PayPal also has a proviso in their user agreement specifying that if a user ever has a dispute with PayPal, that user must take it up with a Dispute Resolution Team within PayPal and consisting of PayPal's own employees. In other words, the user would contractually forfeit their access to a real court. Back in 2002 a real court ruled that PayPal couldn't stipulate that, and yet the clause remains in PayPal's user agreement to this day, doubtless convincing uneducated users that they have no access to a real court.
But like modern-day America, everything looks fine on the surface. Plenty of consumers still don't know about PayPal's corruption yet, and new users sign up with them every day. Because of that, merchants still feel compelled to offer PayPal as at least one payment option, for the sake of users who only know to trust them by name. So PayPal has been happily fleecing its merchants, out of view of the customers. Doubling chargeback costs to $20, for instance. Keeping transaction fees even on transactions that have gotten shot down.
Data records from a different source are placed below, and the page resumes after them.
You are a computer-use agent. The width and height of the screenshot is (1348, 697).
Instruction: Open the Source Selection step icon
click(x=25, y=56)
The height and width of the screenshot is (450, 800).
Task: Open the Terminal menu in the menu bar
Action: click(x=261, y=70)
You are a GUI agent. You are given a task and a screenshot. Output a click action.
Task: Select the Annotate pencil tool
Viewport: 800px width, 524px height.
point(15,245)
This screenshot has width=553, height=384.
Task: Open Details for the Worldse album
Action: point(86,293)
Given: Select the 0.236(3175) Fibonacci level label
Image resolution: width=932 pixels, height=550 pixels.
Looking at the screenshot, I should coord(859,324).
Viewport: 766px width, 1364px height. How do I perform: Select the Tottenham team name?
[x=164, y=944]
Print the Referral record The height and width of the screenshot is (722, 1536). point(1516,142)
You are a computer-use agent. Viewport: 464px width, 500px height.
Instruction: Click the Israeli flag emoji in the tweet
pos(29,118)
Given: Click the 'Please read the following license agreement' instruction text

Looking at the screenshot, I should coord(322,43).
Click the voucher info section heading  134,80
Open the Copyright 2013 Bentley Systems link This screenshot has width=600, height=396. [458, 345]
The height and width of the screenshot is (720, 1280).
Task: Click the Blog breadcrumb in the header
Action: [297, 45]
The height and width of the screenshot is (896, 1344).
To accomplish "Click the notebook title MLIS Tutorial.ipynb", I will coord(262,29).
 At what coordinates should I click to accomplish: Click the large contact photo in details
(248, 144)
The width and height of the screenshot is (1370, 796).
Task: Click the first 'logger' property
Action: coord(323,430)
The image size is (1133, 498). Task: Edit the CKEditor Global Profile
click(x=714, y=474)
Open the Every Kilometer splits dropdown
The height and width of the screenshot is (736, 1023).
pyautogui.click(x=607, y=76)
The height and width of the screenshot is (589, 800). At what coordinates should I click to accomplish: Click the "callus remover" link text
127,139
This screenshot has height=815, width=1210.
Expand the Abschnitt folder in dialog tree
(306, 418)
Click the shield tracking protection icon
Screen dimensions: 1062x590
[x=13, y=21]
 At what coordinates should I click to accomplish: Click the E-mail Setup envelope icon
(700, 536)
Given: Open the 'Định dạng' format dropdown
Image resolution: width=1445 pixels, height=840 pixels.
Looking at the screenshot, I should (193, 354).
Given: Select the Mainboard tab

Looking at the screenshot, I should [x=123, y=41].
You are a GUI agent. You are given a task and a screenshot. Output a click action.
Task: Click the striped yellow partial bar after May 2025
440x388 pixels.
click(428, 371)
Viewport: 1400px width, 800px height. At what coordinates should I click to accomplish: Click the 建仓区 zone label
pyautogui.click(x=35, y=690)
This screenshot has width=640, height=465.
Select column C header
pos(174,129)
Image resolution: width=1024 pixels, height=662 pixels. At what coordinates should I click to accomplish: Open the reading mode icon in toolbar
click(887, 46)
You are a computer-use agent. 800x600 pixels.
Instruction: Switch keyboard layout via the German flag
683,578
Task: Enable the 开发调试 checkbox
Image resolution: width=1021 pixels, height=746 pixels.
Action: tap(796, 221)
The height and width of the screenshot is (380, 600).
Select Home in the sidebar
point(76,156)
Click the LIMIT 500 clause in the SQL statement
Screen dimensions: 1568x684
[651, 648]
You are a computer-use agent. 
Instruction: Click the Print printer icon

And this little gimmick:
So merchants who make over $3,000 get a transaction cost tier of better than the standard 2.9% + 30 cents per charge. But they only get it when they go to PayPal and opt in the month they qualify! That's right, PayPal's pricing structure doesn't automatically give you the rate you qualify for... you have to request it from them. This makes no sense; applying their own rate structure is part of PayPal's job, not its' users. If I'm going to be expected to remind PayPal to give me the rate I qualify for, I'm also going to expect a check from their payroll department for doing their work for them. This kind of pretzel logic only makes sense from a bottom-line perspective, is probably out-and-out fraud, and is the kind of tactic for which PayPal is notorious. Avoid.
Google Checkout
Google Checkout was created to be a direct challenge to PayPal's hold on the payment gateway market. The fee structuring is now pretty comparable to PayPal's, and Google is widely considered to do good work. Be aware though that Google comes from a corporation called In-Q-Tel, which is the CIA's corporate investment arm. (The CIA's Keyhole technology became known to us as "Google Earth".) Google has bought YouTube, and is already tampering with some of the viewing statistics for controversial videos. Just ask fans of Alex Jones; I was online one weekend when his "Food: The Ultimate Secret" video had gotten so many viewers that it made the frontpage for its category type, and was well on its way to making the front page of YouTube. Google took the video off from its page display, and brought it back with far fewer viewing numbers than it'd had a few minutes ago. Thus, the video seemed a lot less popular than it had actually been, and was prevented from getting more viewers upon hitting YouTube's frontpage.
Google has been placing itself as the information leader, bringing us all kinds of cool and free internet services recently. It's been specializing in polls, crowds, and essentially information management. That gets a little creepy when most people abandon other search engines, and when there aren't other comparable information services online yet. So be aware that when you use Google, they're CIA-affiliated. That itself is enough to make me look around for other alternatives, just to make sure we as a society don't rely on them too heavily. Essentially, history tells us that's just not the way to go.